I agree. We should do something for those, too, if we think it was a good idea to do it here.
> > (2) It is unlikely this limit will harm web compatibility. I suspect that > total process memory usage at the point of MAX_STORAGE_VECTOR_INDEX is > greater than 1GB. Chrome unconditionally kills any process over ~1GB. So > does iOS. > > (3) Perhaps a more obvious behavior for web developers would be to prohibit > strings larger than MAX_STORAGE_VECTOR_INDEX? ECMAScript specifies that a > string can be as large as 134 million GBs, but that is obviously absurd.
That's a good idea.
> > (4) It's surprising that the array that results from a split can cause > problems when the input string to split did not cause problems. I think the > length of the array will at worst be equal to the length of the string. (Of > course, the array can take up 8X more memory, if it uses one 64bit pointer > per 8bit character. Still, surprising that 8X makes the difference between > OK and not OK.)

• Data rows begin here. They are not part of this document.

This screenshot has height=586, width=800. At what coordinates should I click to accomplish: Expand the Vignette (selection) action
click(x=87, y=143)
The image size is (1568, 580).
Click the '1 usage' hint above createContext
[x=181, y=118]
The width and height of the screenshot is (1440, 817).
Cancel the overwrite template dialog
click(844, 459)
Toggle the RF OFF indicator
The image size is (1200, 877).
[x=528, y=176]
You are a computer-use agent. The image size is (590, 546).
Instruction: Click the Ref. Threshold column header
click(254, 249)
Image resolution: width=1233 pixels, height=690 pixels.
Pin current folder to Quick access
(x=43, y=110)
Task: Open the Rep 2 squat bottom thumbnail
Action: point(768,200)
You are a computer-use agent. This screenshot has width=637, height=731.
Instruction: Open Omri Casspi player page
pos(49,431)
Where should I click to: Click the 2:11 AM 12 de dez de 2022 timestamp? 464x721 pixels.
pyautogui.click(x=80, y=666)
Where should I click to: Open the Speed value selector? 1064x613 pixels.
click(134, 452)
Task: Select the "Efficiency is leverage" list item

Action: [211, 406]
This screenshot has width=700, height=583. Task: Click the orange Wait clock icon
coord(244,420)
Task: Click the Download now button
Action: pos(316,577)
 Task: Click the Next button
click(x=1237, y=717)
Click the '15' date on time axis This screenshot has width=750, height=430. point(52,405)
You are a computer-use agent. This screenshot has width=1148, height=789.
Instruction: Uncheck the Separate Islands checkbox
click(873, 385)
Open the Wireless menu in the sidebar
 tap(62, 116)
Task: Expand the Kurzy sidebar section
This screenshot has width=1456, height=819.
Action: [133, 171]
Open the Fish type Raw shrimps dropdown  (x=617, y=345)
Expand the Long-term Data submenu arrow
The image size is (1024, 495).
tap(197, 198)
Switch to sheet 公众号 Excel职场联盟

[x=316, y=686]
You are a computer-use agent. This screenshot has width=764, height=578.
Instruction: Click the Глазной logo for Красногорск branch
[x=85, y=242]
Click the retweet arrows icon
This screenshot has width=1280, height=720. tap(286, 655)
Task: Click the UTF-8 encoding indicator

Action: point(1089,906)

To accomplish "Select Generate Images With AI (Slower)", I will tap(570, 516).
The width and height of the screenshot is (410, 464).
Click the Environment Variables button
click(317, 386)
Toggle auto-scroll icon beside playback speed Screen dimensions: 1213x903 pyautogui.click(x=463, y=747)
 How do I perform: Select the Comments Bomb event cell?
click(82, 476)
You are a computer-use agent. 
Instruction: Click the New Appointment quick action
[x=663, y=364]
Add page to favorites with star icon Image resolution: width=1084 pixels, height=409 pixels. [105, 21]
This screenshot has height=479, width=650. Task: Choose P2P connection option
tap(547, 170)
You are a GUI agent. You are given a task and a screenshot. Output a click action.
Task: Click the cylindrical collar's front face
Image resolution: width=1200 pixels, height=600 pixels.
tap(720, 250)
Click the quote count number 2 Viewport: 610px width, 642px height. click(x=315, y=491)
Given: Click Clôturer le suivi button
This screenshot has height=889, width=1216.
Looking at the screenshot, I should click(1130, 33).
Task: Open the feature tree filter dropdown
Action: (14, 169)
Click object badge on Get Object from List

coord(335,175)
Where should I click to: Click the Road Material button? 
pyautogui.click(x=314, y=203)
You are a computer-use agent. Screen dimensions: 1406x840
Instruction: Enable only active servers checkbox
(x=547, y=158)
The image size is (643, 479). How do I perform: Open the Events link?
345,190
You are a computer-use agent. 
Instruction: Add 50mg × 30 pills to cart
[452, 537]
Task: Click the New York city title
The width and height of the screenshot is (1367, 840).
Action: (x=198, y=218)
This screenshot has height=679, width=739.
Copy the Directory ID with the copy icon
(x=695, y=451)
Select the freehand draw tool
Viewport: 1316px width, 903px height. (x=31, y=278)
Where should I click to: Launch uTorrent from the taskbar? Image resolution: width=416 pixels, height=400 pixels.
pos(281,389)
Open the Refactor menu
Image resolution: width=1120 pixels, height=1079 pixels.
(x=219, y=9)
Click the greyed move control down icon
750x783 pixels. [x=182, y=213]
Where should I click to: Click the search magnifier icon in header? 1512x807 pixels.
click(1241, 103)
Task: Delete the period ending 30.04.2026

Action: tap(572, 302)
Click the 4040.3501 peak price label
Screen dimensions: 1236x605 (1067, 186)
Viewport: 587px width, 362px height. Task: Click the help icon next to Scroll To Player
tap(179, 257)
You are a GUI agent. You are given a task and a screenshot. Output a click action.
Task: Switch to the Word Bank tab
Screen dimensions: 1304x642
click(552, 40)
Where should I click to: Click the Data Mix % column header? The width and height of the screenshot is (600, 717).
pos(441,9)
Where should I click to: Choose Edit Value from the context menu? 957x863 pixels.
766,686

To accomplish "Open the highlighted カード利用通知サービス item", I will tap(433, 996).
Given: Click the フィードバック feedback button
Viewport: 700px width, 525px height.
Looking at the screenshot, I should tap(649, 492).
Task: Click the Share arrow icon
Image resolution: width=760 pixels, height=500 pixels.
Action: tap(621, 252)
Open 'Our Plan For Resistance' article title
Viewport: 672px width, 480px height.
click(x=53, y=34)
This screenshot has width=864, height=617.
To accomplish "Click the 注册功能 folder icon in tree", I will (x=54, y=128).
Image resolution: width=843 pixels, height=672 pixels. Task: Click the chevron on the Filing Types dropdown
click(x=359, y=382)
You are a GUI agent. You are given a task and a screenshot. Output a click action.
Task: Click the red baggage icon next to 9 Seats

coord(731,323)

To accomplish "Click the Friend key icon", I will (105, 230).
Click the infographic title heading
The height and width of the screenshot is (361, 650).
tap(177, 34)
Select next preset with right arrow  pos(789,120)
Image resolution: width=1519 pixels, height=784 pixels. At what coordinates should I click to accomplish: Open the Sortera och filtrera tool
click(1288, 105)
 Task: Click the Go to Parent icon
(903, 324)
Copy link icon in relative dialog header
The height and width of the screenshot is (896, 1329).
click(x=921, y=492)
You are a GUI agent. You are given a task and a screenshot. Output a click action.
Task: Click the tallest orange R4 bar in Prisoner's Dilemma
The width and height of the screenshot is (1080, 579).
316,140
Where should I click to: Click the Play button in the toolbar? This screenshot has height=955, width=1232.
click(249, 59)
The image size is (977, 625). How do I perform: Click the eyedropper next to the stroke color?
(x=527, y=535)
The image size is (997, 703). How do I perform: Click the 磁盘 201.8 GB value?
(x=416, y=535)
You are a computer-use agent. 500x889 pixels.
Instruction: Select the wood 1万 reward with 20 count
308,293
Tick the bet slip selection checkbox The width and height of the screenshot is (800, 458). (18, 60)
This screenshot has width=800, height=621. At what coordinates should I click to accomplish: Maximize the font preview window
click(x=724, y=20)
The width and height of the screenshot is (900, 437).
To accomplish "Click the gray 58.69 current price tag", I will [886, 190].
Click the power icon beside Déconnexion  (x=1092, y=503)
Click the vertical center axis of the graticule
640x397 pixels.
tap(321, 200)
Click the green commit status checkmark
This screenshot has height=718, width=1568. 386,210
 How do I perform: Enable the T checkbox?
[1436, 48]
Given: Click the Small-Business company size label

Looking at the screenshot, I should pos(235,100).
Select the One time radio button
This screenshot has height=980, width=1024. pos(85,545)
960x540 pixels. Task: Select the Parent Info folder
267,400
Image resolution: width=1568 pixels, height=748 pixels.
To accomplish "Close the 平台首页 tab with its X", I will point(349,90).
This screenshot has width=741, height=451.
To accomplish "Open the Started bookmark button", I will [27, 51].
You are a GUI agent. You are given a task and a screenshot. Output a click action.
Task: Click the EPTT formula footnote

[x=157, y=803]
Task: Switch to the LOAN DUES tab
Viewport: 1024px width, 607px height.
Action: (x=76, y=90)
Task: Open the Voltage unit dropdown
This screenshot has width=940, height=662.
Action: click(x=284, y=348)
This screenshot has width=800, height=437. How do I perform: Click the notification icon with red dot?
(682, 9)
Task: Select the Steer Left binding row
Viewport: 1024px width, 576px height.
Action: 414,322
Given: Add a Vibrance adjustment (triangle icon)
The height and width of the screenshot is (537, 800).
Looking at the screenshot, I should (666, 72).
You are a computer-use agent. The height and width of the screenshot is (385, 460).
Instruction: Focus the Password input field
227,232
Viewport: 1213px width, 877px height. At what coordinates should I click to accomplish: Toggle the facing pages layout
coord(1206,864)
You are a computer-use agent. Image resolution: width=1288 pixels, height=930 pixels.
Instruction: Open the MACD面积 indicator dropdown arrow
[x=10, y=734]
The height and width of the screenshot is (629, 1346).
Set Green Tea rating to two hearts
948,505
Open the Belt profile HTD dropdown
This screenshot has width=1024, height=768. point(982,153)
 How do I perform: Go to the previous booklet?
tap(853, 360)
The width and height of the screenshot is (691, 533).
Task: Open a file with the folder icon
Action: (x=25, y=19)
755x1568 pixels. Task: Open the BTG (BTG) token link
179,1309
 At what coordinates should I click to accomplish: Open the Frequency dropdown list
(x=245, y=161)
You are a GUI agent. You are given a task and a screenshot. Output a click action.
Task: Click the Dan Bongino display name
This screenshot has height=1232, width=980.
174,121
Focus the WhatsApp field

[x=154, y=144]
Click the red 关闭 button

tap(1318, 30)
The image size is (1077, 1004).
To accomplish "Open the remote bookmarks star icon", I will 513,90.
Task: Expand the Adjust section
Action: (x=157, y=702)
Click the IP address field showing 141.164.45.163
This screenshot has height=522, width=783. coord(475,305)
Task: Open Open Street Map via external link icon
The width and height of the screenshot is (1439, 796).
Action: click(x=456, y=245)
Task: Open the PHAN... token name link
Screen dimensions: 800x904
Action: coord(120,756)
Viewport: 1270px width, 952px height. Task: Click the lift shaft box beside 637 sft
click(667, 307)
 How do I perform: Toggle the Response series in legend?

I think that MAX_STORAGE_VECTOR_INDEX is too small right now, which exacerbates the problem. I wouldn't be surprised if split() gave an OOME for a very large string because I would assume that the split() has to allocate the array and the substrings. Some developers will realize that the engine should optimize the substrings by either doing the classic substring optimization, but even that will allocate some kind of object. Some developers will realize that the engine should use single-character-string optimizations, but even then we're still allocating the array. So even if the array takes the same amount of memory as the string, it's not surprising that you had enough memory for the string but not enough for the array. I don't think anyone would expect the GC to kill the string the moment that the array was allocated, even if the string was logically dead after the split.